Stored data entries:

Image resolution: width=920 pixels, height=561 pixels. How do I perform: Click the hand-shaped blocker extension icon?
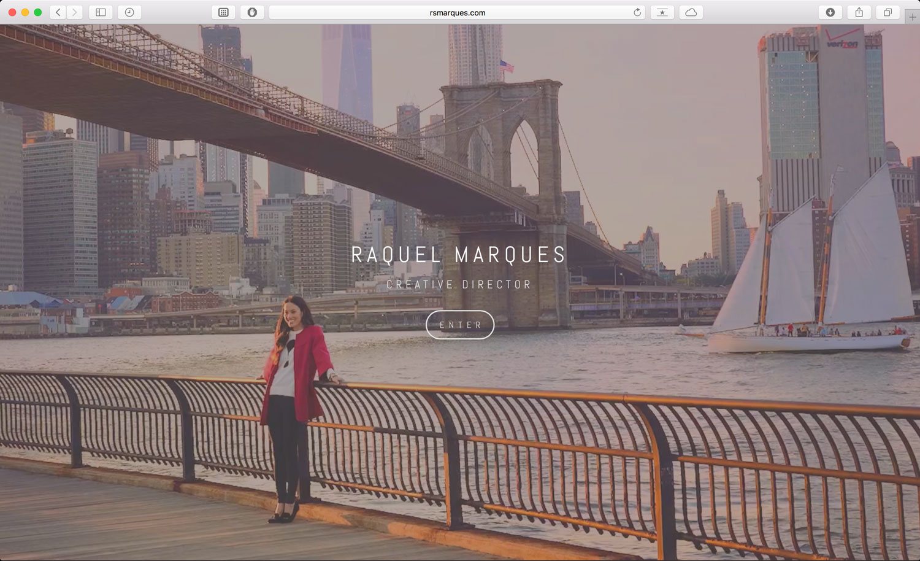coord(252,12)
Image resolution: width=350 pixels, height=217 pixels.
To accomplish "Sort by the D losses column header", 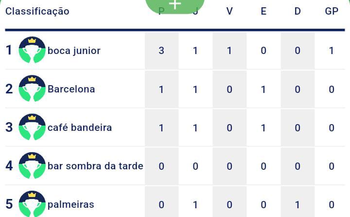I will [298, 11].
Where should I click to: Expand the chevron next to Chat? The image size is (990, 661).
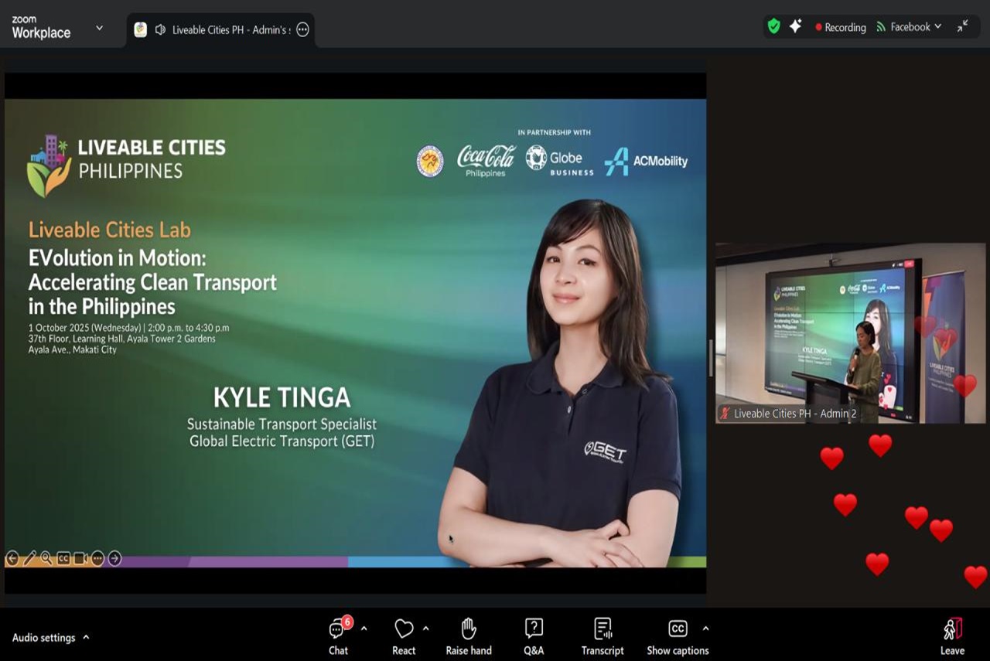[x=364, y=629]
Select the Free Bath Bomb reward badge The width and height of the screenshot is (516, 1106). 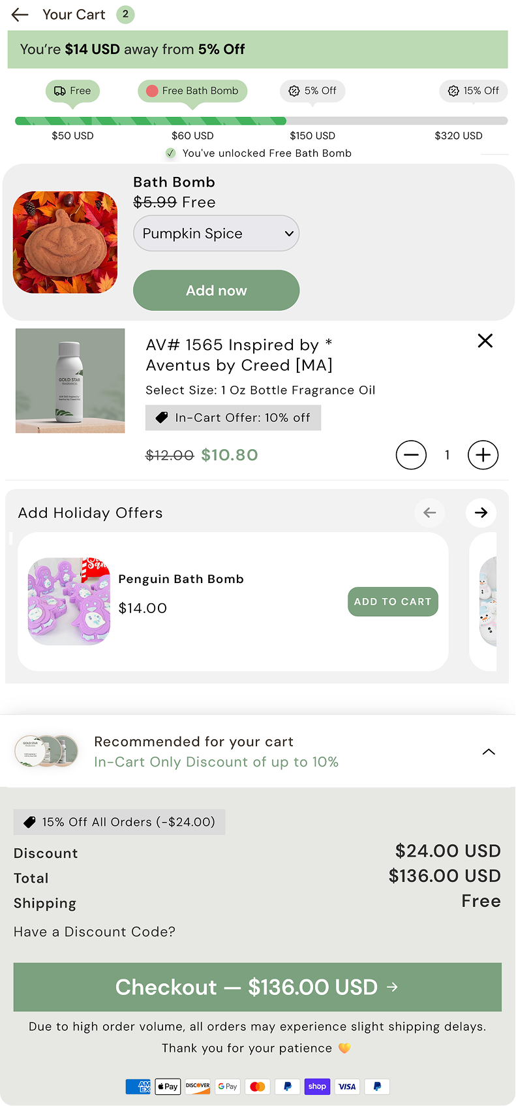click(x=192, y=91)
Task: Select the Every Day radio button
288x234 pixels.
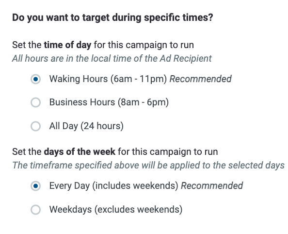Action: click(x=35, y=186)
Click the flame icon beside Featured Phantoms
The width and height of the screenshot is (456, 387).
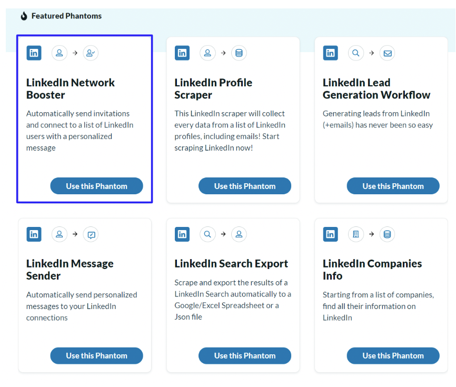pos(24,16)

**What you will do**
Lines from the one containing "Click the flame icon beside Featured Phantoms" through the final line of the entries above are to be retyped exactly, with every picture left out.

**Expected output**
Click the flame icon beside Featured Phantoms
The width and height of the screenshot is (456, 387).
pos(24,16)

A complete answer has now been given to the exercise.